Mucosal Membrane Pressure Injury
A mucosal membrane pressure injury occurs on mucous membranes with a history of a medical device used at the location of the injury. Due to the anatomy of the tissue, these ulcers cannot be staged. Examples of medical devices posing risk to mucosal membrane pressure injury development include nasogastric (NG) or orogastric (OG) tubes, oxygen cannulas or masks, endotracheal tubes, and urinary and fecal containment devices.
Medical Device-Related Pressure Injury
Medical device-related pressure injuries result from prolonged use of any device designed and applied for diagnostic or therapeutic purposes. The resultant pressure injury generally conforms to the pattern or shape of the device. The injury should be staged using the staging system. Examples of equipment and devices that may cause pressure injuries include but are not limited to:
- intravenous (IV) catheters, including hubs
- orthopedic devices
- SPO2 probes
- wires or lines, such as from ECG, blood pressure cuff, or IV lines
- bed pans
- feeding tubes
- restraints
- ID bands
- braces and casts
Prevention
The best way to prevent pressure injuries is to alleviate pressure; it is also important to decrease the incidence of contributing factors such as friction, shear, and moisture. Often, this can be easier said than done. Typically, the unofficial rule of turning and repositioning every two hours is implemented for all patients at risk for skin breakdown; although this is a general rule, some patients require more frequent turns (or fewer manual turns if they are able to reposition themselves). Specialty beds, pillow usage, and foam dressing applications can help reduce pressure load on bony prominences, which in turn reduces the risk of pressure injuries. Protocols and interdisciplinary teamwork can help reduce and prevent pressure injuries from forming.

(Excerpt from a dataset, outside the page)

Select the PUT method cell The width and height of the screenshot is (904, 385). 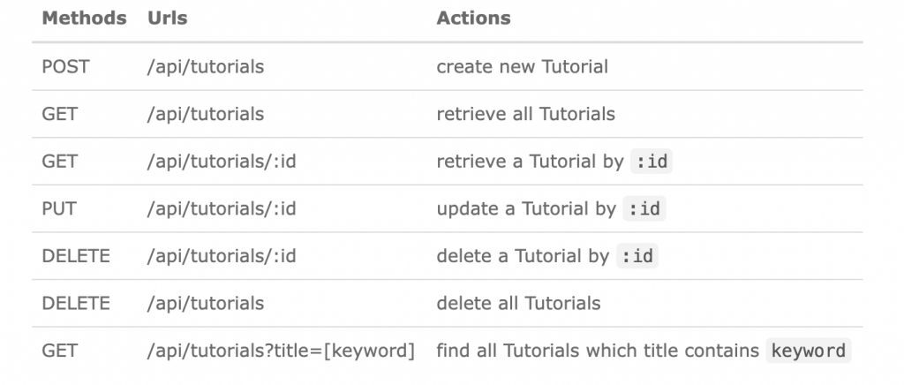(x=59, y=208)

Some institutions have implemented a turn team to help implement a “quality turn”; this procedure ensures that the patient is off-loaded from at-risk bony prominences and not propped sideways.
Screening Tools
Common screening tools to help identify patients at risk for pressure injury development are the Braden Scale and the Norton scale.
- The Braden Scale assesses six risk factors—sensory perception, moisture, activity, mobility, nutrition, and friction and shear—on a scale from 1 (poor) to 4 (excellent). A total score of 12 or less represents high risk.
- The Norton Scale assesses five risk factors—physical condition, mental condition, activity, mobility, and incontinence—on a scale from 1 (poor) to 4 (excellent). A total score of 14 or less represents high risk, with a score of 10 or less indicating very high risk.
Although these tools are helpful, recent studies have demonstrated that a nurse’s clinical judgment is just as, if not more, effective at identifying individuals at risk for pressure injury development.
Risk Factors
Common risk factors for development of a pressure injury include advanced age, immobility, friction, shear, poor nutrition, excessive moisture and incontinence, altered level of consciousness, poor perfusion, certain skin infections, and comorbid conditions.
Patients at the highest risk are patients in an operating room and those in critical care settings due to hemodynamic instability and the increased use of medical and life-sustaining devices and vasoactive drugs. Other at-risk populations include older adults and immunocompromised individuals.
Link to Learning
Several tools are available to help prevent pressure ulcers in hospitals and assess risk for skin breakdown and pressure injury development.
Treatment
Treatment of pressure injuries is similar to measures used for prevention. Keeping the patient off the wound is important to facilitate healing and remove the trigger. Treatment selection follows the same methodology described in the earlier discussion of prevention techniques: follow the principles of wound bed preparation and select the appropriate topical treatment. Nurses should conduct daily inspections of the wound for any signs of infection or decreased healing, collect data such as wound measurements (e.g., length, width, and depth), and administer any specialized wound treatment. When measuring length, use the patient’s head as top and feet as bottom for a directional pathway. Measure width from the patient’s right arm to left arm, and measure depth from the deepest part of the wound bed.